An einem denkwürdigen Tag erzählte Holmes, wie sie das Trauma einer Vergewaltigung während ihres Studiums an der Stanford University nie überwunden hatte. Anschließend beschrieb sie, dass sie seit langem einem Muster emotionalen und sexuellen Missbrauchs ausgesetzt sei von ihrem ehemaligen Liebhaber und Theranos-Verschwörer Ramesh „Sunny“ Balwani und deutete an, dass seine erdrückende Kontrolle ihr Denken verwischte.
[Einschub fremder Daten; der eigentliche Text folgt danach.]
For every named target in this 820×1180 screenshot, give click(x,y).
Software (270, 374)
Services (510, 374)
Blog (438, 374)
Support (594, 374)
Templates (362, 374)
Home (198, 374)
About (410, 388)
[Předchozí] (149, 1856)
Balwanis Anwalt Jeffrey Coopersmith bestritt diese Vorwürfe während des Prozesses. Im anschließenden Prozess gegen Balwani versuchte Coopersmith erfolglos, seinen Mandanten als Holmes‘ Schachfigur darzustellen.

Der 57-jährige Balwani verbüßt ​​derzeit eine fast 13-jährige Haftstrafe wegen Betrug und Verschwörung.

Als es im November an der Zeit war, die damals schwangere Holmes zu verurteilen, schien der US-Bezirksrichter Edward Davila genauso verwirrt wie jeder andere darüber zu sein, warum sie tat, was sie tat.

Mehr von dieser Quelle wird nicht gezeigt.